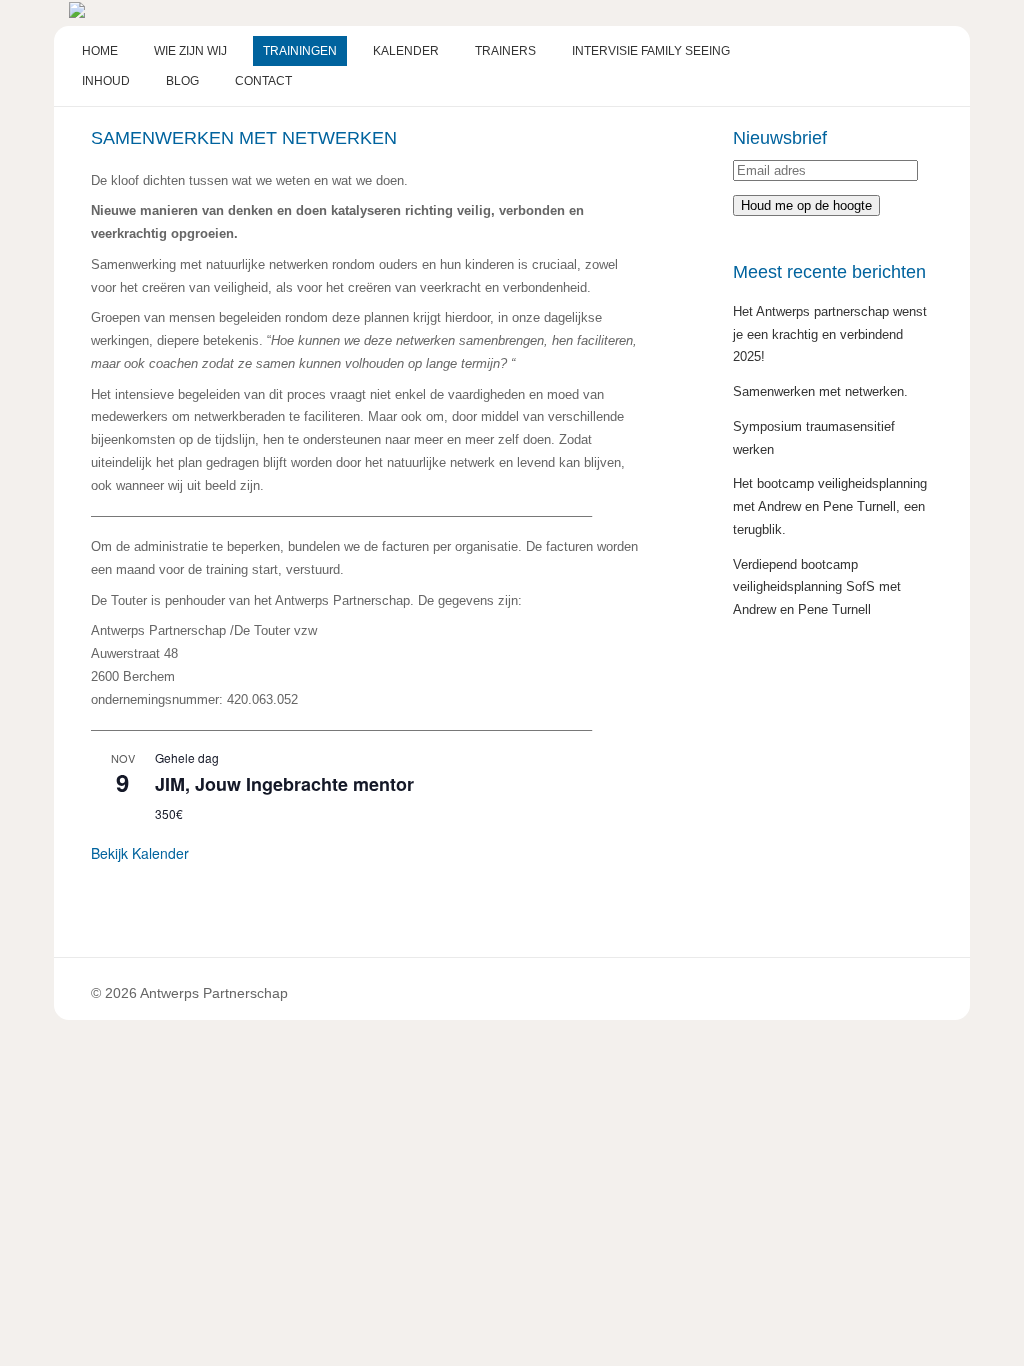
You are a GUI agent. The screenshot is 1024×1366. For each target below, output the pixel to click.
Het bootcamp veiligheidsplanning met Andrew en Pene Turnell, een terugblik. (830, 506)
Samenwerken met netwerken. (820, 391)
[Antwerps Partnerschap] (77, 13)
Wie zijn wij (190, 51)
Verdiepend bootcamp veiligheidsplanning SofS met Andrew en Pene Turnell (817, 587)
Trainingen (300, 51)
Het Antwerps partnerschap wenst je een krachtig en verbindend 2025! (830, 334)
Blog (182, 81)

--

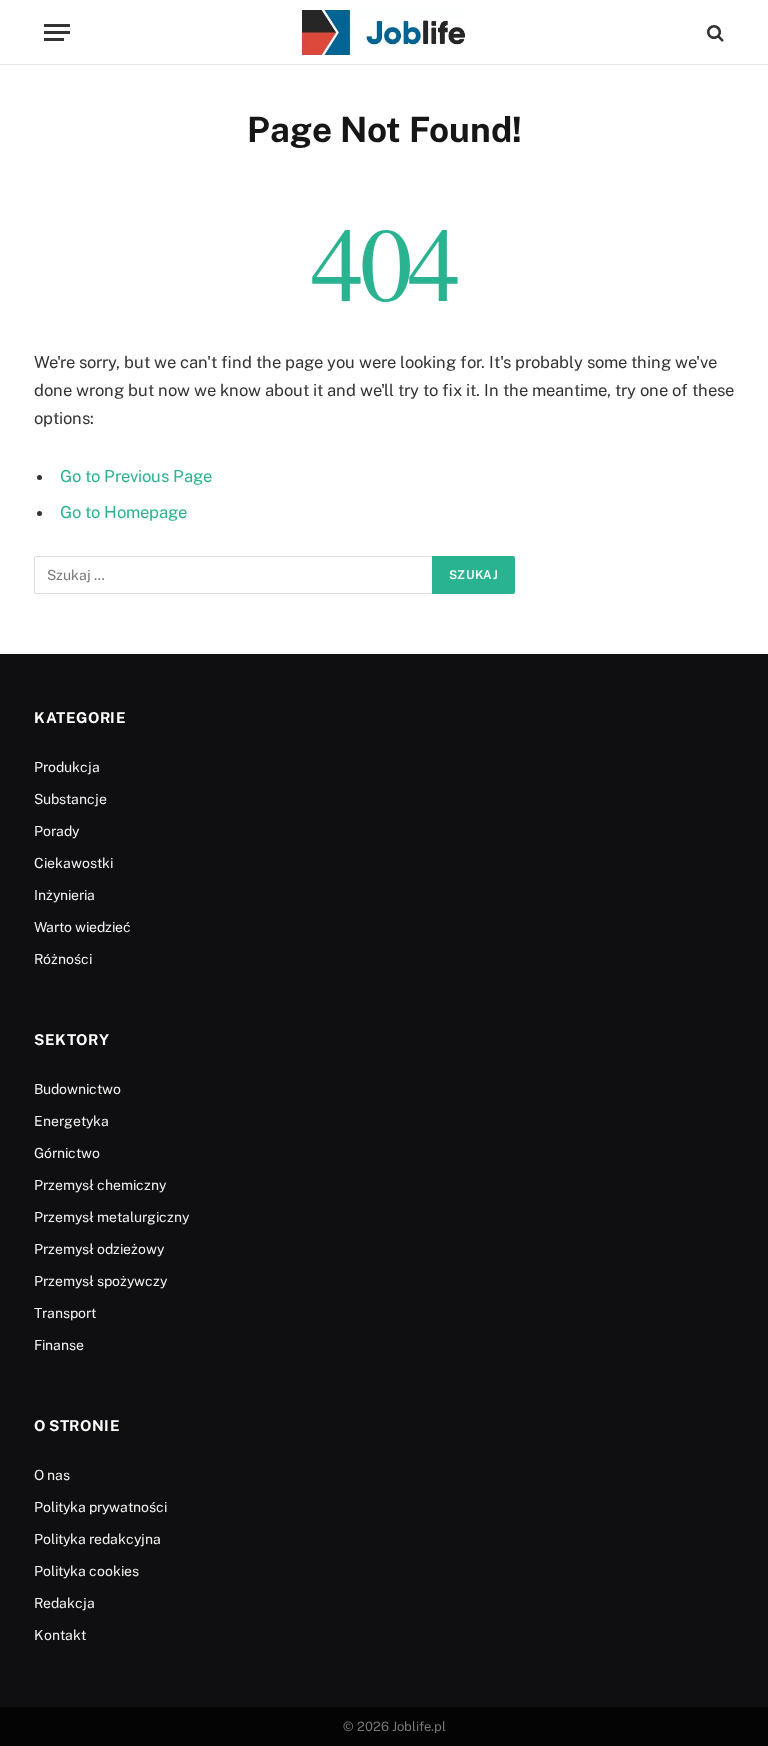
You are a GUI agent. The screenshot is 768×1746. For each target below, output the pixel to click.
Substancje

> [ACTIVITY] In the listing above, find every line with the word "Turnell" and copy it.

> [ANSWER TO THE EXERCISE]
Het bootcamp veiligheidsplanning met Andrew en Pene Turnell, een terugblik. (830, 506)
Verdiepend bootcamp veiligheidsplanning SofS met Andrew en Pene Turnell (817, 587)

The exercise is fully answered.